If this wasn’t confusing enough already…

At the time of writing this, a gaming headset has appeared on GameStop’s website that appears to contradict Nintendo’s position.  This headset has both sound and voice capabilities and the description states that it should/can be plugged into the Switch.  So what is it Nintendo?  Is the app the only way to access voice and social features?  Is the app only complimentary and all the basic functions (voice, party chat, etc) are built into the Switch software/hardware already?  As usual, Nintendo is not confirming anything.

Now let’s take a look at Nintendo’s official spec page that just got released.  The console specification page has this on it:

Image snippet from Switch official spec page.  Original Image Credit: Nintendo

They are confirming the audio jack works for standard headsets.  I think I know what might be going on here…
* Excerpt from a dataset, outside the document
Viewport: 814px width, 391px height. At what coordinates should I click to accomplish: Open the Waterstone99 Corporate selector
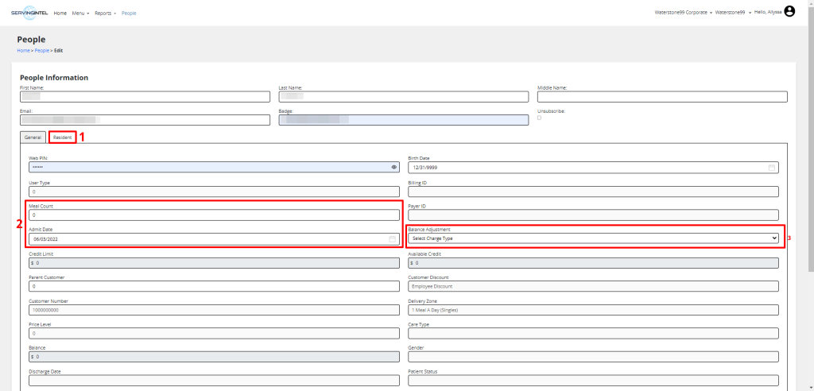point(681,13)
Nintendo is just being Nintendo and leaving the specifics up to third party developers.  Nintendo didn’t put any voice chat lobbies into the Switch operating system (similar to Xbox live party chat) but instead created a mobile application where you can put all your friends into one chat room and talk with them on the mobile app.  (We could probably debate the usefulness of this, considering Skype and countless other options already exist, but it is what it is.)  What they did is allow the attachment of standard headsets so third party games can still use voice chat within the game itself (think of a matchmaking lobby or team chat during a game).  Obviously this is only an educated guess but I have enough experience with Nintendo over the years to know they don’t really care about party chat / group voice chat.  They don’t treat it as a core competency and it shows.  They are banking on their demographic not caring about it (more on that later).

Consumers expect a seamless experience and this design choice is bizarre to say the least.  We’ll get more information soon enough when this thing goes live on launch day.  Expect this topic to come up again.